■ **DATA EXTRACTS**:
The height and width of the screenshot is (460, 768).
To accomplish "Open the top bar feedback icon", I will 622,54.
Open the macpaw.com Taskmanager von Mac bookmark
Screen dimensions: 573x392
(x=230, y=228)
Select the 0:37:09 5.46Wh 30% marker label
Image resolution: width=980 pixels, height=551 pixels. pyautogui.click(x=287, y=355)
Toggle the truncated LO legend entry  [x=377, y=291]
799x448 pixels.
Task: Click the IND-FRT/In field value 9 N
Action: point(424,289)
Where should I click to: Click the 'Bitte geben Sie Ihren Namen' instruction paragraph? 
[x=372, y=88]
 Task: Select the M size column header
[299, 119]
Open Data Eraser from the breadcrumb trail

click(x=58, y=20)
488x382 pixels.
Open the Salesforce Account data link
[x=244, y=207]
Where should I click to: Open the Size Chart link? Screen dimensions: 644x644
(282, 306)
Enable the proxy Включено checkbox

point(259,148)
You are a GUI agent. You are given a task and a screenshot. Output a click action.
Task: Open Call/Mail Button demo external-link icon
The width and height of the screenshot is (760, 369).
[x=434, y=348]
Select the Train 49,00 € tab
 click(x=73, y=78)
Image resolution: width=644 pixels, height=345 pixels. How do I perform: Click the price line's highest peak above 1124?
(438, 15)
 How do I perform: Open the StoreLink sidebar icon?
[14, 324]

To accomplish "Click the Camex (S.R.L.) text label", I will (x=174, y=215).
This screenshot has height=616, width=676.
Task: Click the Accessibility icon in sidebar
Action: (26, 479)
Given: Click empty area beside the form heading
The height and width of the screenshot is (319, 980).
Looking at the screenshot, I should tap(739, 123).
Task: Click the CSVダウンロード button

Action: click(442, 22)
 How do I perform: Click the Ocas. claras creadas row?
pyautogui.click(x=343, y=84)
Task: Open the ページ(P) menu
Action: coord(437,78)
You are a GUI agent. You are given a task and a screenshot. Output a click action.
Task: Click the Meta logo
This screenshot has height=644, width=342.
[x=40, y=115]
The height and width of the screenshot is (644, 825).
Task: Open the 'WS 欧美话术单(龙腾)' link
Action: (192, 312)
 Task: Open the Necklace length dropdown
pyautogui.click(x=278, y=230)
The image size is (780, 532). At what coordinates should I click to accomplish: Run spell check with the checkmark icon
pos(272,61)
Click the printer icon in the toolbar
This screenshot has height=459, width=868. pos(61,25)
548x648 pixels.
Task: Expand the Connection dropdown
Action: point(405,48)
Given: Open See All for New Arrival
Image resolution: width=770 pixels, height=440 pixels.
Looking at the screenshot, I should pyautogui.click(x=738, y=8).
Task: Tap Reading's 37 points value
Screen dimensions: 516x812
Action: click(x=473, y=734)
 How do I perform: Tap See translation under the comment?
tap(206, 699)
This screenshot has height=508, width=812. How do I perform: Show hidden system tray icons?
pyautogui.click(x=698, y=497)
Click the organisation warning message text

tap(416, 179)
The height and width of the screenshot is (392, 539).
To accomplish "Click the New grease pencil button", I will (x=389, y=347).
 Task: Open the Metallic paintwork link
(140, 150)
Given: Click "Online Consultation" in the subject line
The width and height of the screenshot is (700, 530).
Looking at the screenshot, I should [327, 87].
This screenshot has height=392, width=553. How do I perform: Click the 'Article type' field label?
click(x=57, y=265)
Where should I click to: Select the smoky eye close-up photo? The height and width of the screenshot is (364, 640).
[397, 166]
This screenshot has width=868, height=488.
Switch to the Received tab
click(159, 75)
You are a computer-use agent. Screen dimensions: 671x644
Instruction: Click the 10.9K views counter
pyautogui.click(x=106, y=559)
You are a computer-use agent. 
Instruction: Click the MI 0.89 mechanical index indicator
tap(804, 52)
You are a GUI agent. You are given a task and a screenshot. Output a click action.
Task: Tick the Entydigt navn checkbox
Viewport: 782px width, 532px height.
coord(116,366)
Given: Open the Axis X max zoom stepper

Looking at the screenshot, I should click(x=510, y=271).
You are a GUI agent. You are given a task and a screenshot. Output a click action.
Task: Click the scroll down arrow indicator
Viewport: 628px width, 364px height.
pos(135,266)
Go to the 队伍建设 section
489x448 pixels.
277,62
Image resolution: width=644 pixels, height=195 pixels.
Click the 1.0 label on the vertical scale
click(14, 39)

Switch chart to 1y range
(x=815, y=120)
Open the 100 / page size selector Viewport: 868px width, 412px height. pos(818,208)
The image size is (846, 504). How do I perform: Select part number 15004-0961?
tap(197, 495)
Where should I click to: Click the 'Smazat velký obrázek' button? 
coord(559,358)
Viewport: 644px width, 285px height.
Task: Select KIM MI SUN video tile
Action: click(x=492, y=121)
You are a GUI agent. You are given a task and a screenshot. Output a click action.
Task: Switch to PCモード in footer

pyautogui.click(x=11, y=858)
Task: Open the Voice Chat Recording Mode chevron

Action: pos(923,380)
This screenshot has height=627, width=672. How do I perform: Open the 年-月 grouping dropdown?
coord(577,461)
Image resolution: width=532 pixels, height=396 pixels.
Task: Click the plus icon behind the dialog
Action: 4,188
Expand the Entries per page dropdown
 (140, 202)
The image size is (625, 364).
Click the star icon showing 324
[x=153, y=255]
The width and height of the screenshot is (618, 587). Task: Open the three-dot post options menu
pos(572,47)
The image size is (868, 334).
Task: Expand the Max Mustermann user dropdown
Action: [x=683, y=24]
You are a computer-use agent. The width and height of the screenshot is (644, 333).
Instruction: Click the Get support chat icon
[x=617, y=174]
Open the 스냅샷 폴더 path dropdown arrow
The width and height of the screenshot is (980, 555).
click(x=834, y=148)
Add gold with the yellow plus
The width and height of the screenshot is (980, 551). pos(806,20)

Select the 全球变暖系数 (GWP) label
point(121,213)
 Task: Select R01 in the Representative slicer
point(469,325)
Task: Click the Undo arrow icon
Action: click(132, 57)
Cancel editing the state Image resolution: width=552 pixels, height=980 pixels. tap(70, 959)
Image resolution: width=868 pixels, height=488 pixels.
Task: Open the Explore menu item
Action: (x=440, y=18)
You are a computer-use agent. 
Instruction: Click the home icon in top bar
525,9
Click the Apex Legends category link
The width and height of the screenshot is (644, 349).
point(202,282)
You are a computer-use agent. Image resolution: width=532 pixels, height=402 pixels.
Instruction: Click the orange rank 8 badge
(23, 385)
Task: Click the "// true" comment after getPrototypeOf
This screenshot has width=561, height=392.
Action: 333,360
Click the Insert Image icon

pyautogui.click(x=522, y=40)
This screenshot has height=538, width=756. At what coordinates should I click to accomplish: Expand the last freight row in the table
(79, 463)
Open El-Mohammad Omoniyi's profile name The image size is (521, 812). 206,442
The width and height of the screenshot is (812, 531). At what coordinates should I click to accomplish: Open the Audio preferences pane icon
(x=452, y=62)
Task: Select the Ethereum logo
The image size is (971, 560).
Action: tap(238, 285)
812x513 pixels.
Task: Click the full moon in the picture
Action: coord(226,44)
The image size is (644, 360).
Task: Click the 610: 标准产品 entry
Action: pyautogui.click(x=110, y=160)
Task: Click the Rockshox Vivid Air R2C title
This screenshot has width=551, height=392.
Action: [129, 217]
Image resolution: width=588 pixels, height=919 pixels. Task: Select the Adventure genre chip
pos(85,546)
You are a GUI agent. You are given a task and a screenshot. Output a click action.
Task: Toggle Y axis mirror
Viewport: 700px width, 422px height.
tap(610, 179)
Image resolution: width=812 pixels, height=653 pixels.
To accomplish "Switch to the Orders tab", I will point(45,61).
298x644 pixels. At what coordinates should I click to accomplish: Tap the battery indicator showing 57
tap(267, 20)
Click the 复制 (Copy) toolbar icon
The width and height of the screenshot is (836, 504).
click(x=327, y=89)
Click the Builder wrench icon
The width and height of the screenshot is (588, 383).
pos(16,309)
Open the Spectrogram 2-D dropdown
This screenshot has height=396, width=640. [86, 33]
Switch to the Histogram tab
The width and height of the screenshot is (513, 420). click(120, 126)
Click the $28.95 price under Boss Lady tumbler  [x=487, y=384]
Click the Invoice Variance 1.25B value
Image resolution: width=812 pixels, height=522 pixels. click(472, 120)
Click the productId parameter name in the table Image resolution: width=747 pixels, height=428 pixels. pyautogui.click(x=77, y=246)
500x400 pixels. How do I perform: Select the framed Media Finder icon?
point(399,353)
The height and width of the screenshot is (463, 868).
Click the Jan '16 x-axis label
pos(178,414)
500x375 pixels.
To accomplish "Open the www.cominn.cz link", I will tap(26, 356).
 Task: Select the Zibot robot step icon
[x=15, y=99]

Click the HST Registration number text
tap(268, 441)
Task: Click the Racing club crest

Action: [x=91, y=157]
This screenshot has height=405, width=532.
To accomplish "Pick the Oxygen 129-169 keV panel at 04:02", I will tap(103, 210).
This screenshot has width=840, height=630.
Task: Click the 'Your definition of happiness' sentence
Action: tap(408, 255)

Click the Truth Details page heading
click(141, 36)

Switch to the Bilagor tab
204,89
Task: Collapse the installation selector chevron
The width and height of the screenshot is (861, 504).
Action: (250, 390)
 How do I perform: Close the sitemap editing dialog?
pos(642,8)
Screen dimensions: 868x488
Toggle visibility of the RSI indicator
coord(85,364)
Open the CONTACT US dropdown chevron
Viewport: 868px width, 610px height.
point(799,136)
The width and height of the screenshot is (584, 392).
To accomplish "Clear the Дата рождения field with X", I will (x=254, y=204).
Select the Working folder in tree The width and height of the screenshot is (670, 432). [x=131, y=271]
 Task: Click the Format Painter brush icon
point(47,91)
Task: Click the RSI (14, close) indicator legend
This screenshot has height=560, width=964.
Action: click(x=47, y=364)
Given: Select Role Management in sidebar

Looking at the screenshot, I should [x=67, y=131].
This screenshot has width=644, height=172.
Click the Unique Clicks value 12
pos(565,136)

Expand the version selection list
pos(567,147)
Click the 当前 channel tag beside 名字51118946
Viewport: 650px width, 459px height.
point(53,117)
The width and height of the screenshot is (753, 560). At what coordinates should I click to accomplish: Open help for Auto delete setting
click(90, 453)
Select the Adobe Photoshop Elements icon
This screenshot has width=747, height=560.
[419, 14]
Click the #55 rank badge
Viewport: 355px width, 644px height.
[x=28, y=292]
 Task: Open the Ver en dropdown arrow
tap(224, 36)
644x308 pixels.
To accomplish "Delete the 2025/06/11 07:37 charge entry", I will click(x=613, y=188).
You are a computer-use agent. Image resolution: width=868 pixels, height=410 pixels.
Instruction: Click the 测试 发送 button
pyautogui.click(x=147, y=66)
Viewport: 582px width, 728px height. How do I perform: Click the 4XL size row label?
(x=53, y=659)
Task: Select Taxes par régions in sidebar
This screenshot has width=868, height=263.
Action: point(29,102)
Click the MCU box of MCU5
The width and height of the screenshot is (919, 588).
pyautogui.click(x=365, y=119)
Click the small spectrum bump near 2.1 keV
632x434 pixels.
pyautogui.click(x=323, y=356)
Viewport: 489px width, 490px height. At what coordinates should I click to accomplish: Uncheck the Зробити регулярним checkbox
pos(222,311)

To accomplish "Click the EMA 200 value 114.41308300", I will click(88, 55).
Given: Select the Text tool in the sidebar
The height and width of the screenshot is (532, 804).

■ **TASK OBJECTIVE**: After reading the material above, tally the lines that include the string "computer" and give only the number.

■ **EXERCISE OUTPUT**: 6